The first is explored in bitmask.cpp
. Because floating point data stored in text
files often does not require all bits offered by a datatype, we can mask off as many
significant bits so as to still guarantee it rounds to the correct value within the
given precision. The second is a bitwise transposition routine in transpose.cpp
. The
idea behind this routine is that, for slowly varying data, the most significant bits
remain constant for long runs in the data. By storing the nth significant bits
contiguously, dictionary compression algorithms like LZMA can take better advantage
of the low entropy of the data.
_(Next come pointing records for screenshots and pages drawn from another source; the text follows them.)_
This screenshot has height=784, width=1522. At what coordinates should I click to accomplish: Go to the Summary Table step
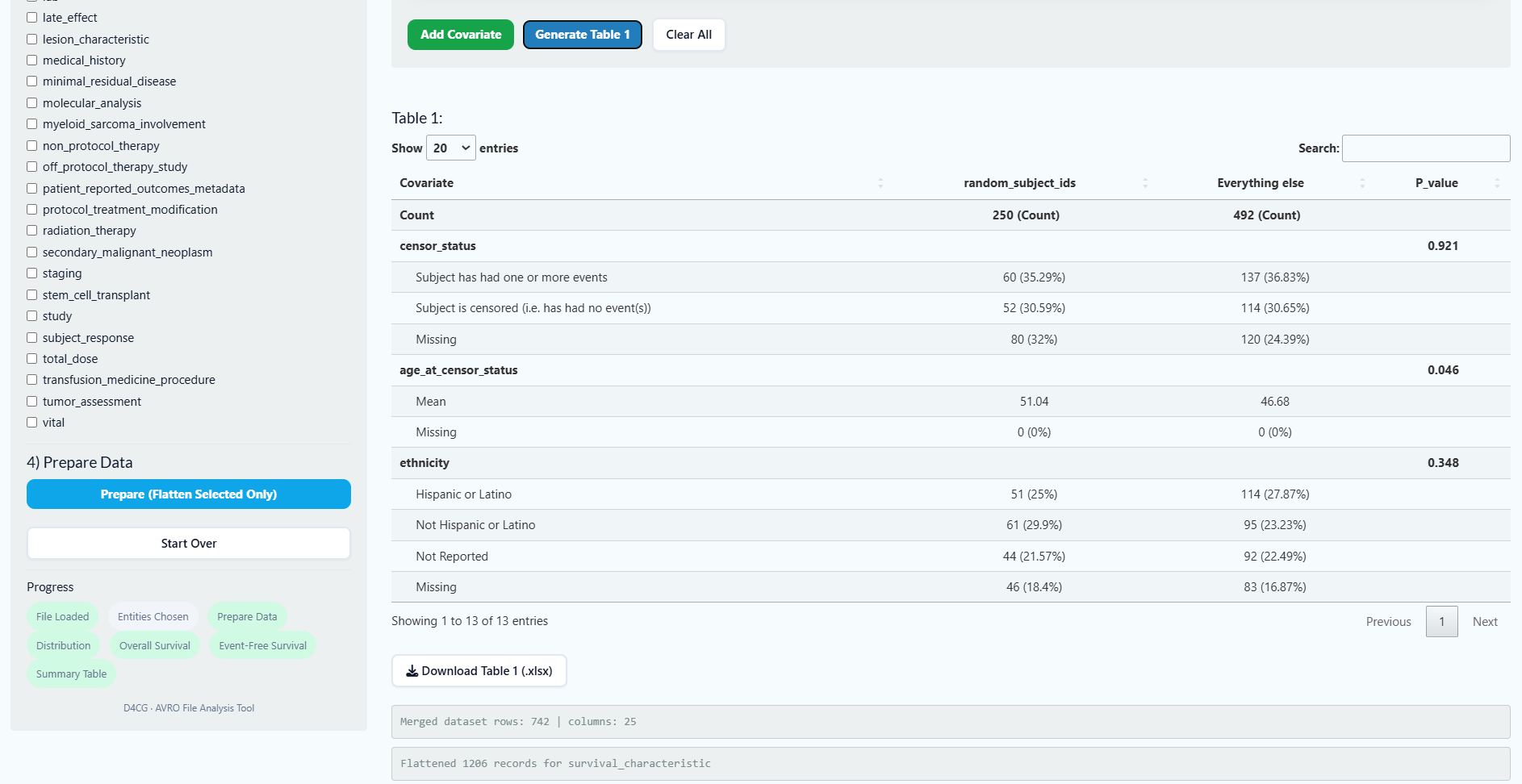pos(71,674)
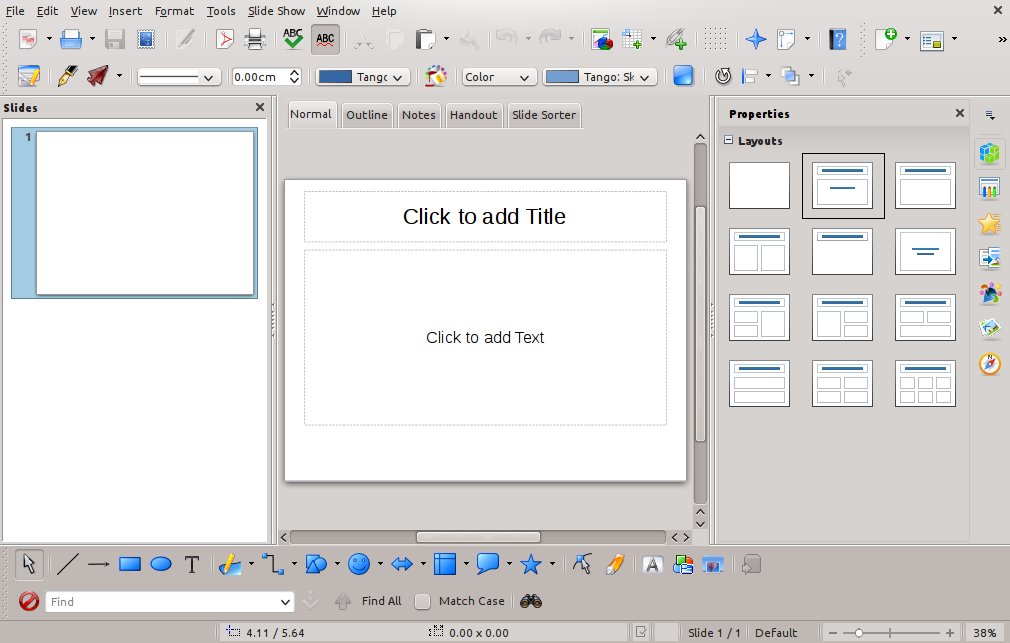
Task: Select the Ellipse drawing tool
Action: pos(161,565)
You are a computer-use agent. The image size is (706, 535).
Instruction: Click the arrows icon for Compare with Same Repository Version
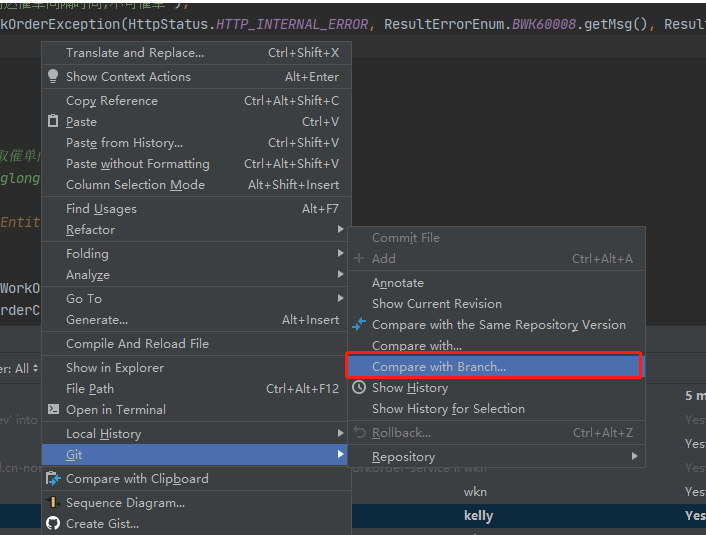(360, 325)
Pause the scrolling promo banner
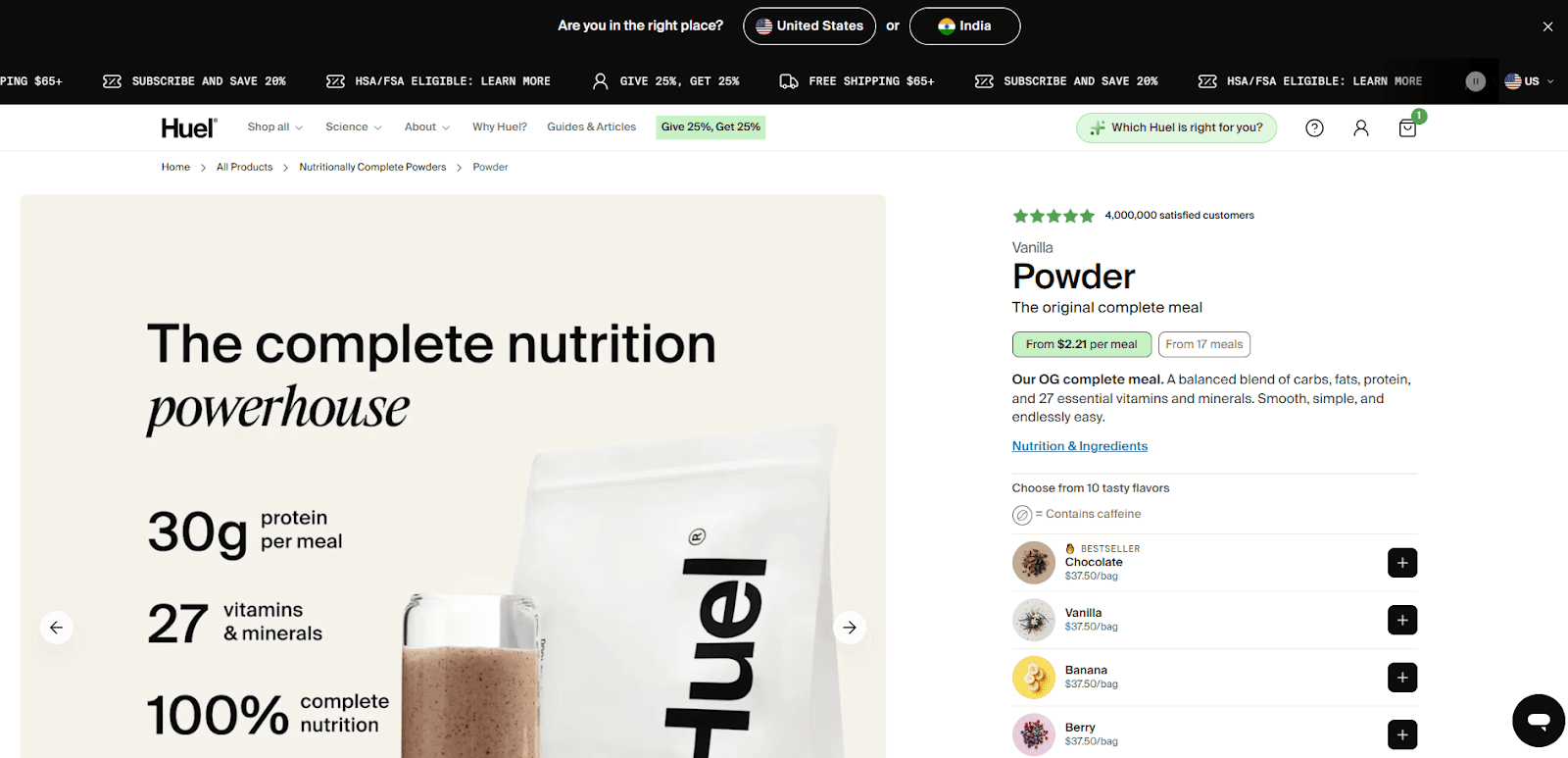Image resolution: width=1568 pixels, height=758 pixels. (1476, 81)
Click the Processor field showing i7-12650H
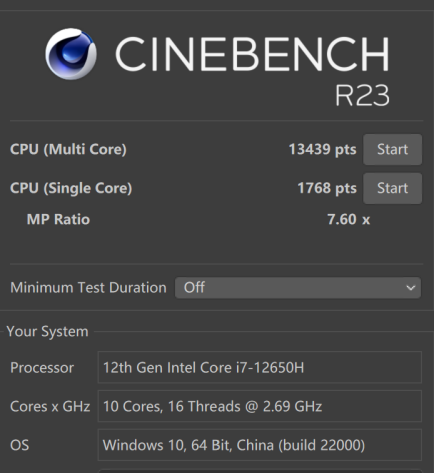434x473 pixels. (260, 367)
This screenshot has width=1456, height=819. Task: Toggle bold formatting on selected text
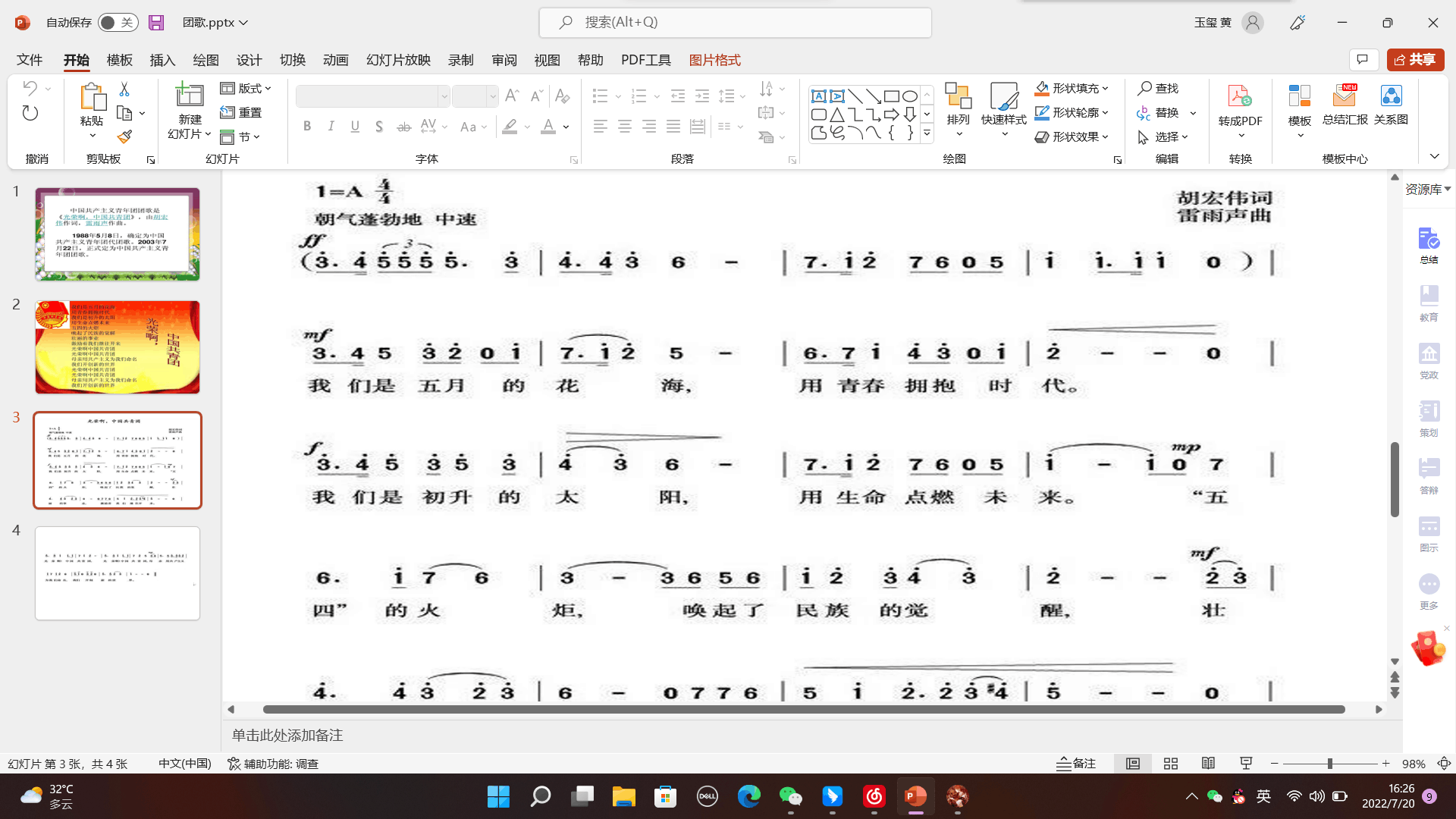(306, 126)
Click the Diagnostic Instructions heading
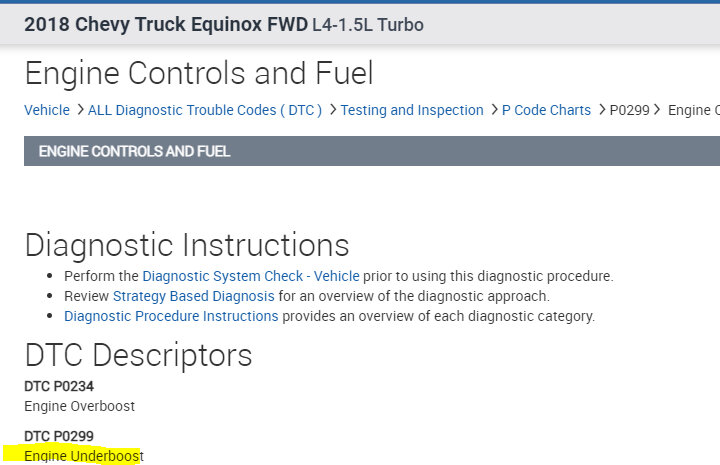720x465 pixels. [x=187, y=245]
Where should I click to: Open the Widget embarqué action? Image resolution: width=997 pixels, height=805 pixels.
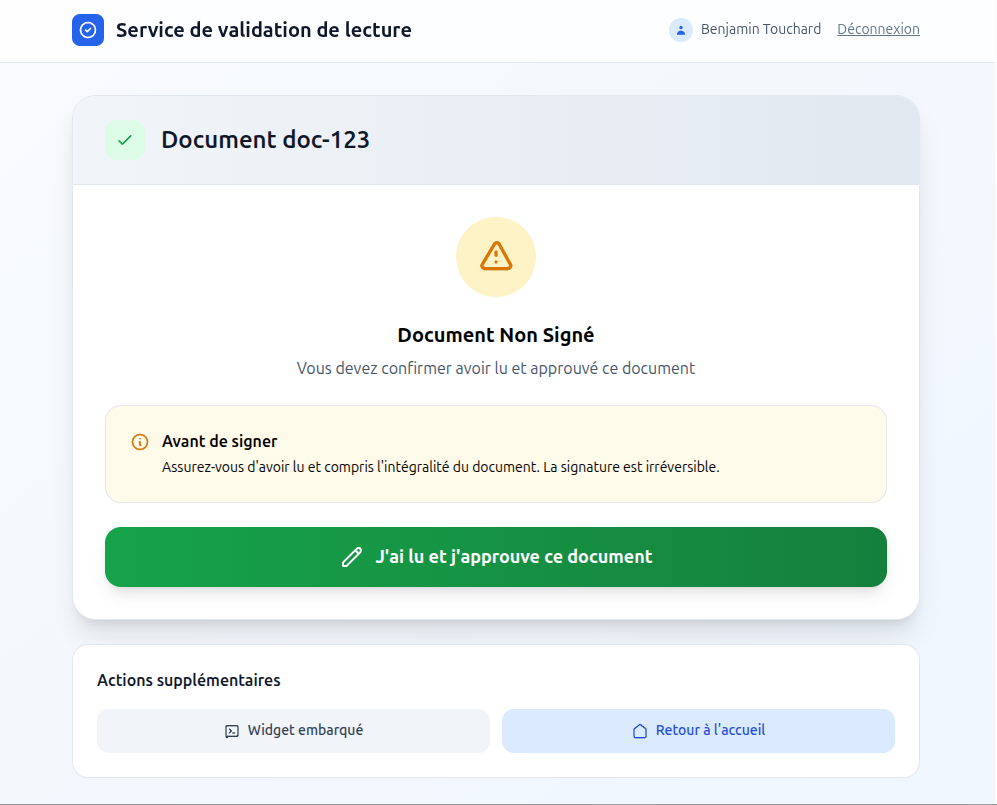[x=293, y=731]
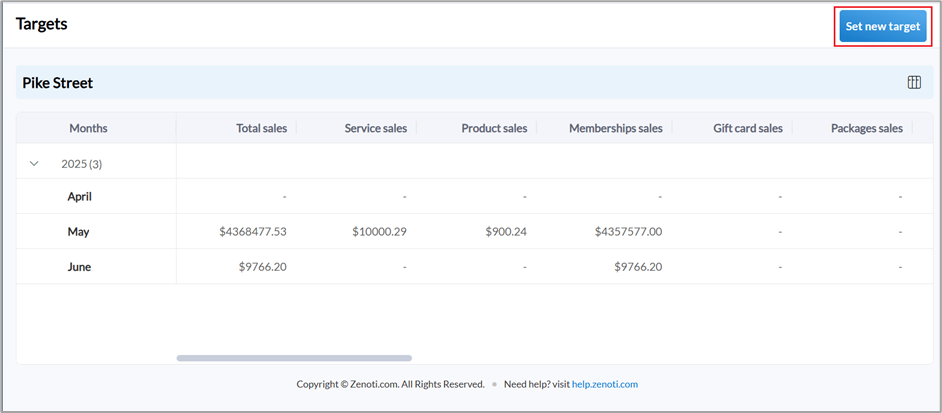Select the April row label
Image resolution: width=942 pixels, height=413 pixels.
click(x=79, y=197)
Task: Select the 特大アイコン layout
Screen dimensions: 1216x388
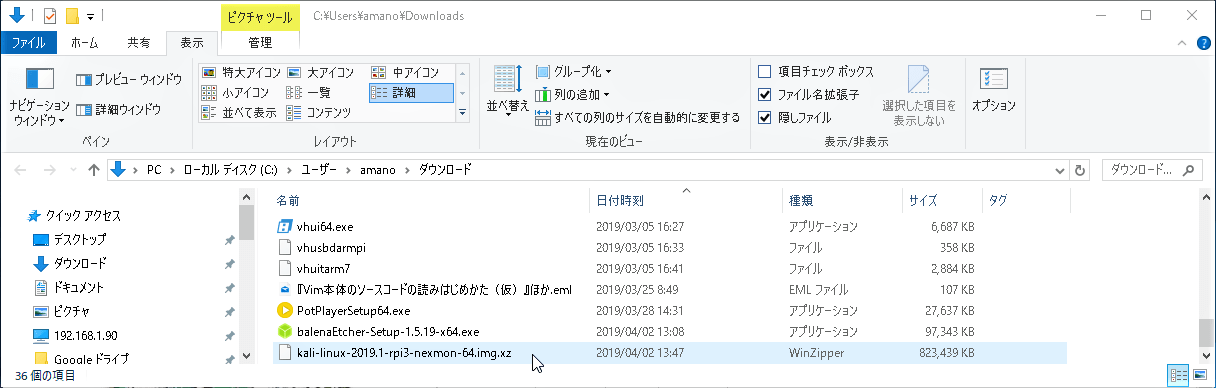Action: (239, 72)
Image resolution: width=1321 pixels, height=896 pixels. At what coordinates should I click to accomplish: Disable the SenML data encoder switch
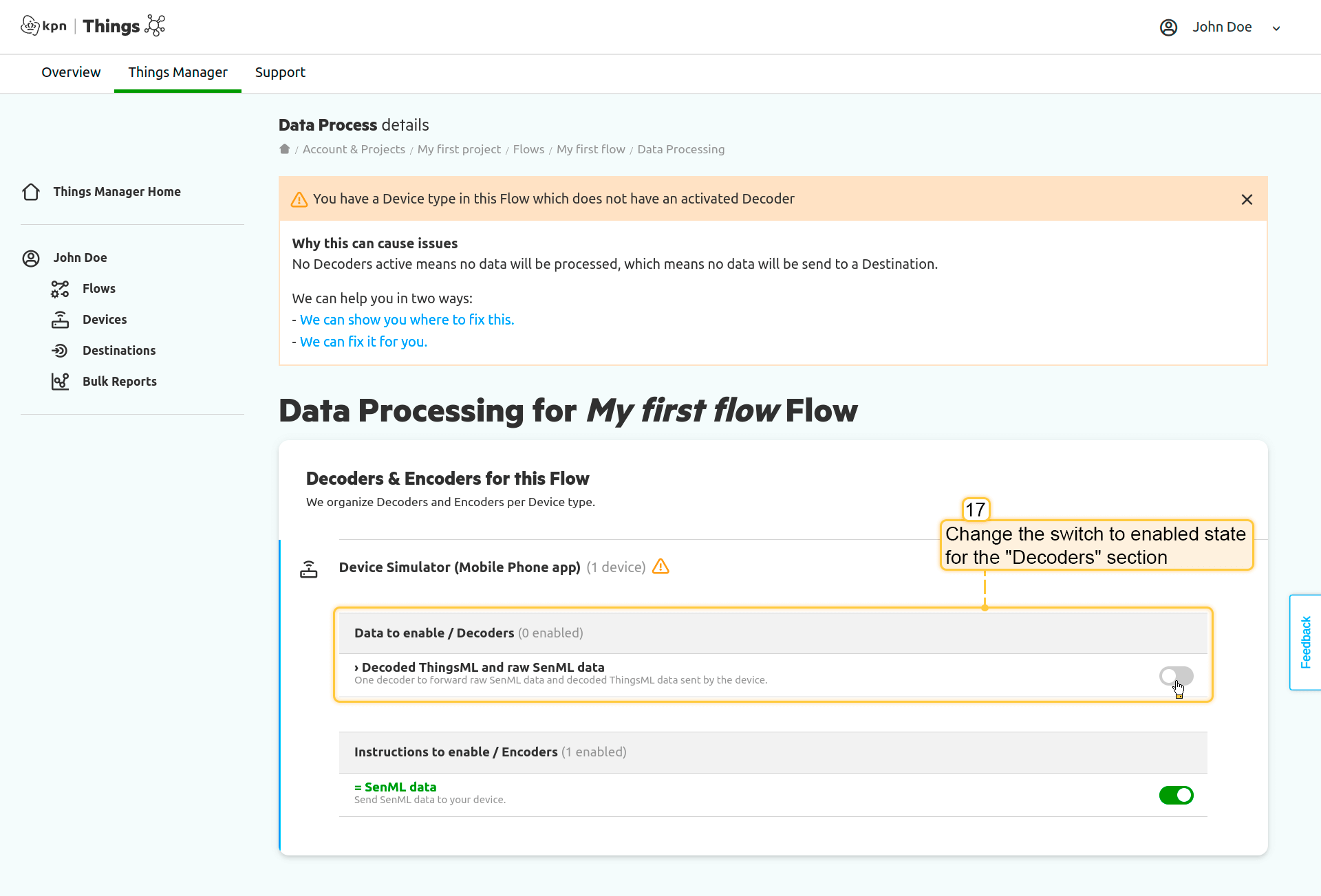pos(1176,795)
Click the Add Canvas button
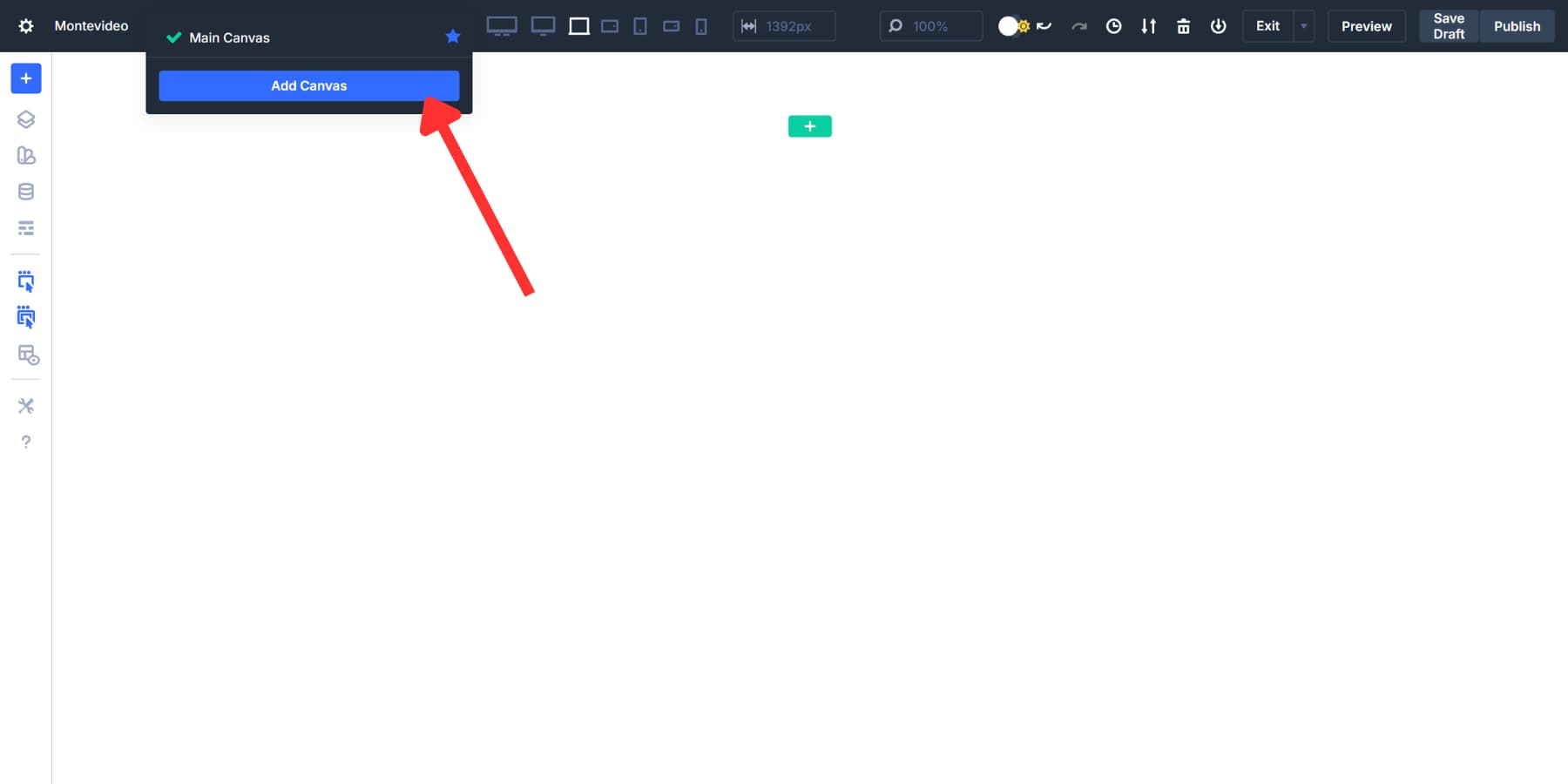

Transposition alone, however, offers only a marginal
improvement in compressions size (of some data sets), and still doesn't come close
to reaching the Shannon entropy limit. For instance, an array of 32 bit integers
with a standard deviation of 500 gives a Shannon entropy of ~2.2, amounting to
a 14x compression factor. However, in practice we see only a ~2.5x compression.
Transposition helps with certain types of datasets more than others. In particular,
trended data and single floating-point precision data sets tend to favor transposition,
showing up to a 15% improvement in compression ratio (e.g. 3.45x vs 3x).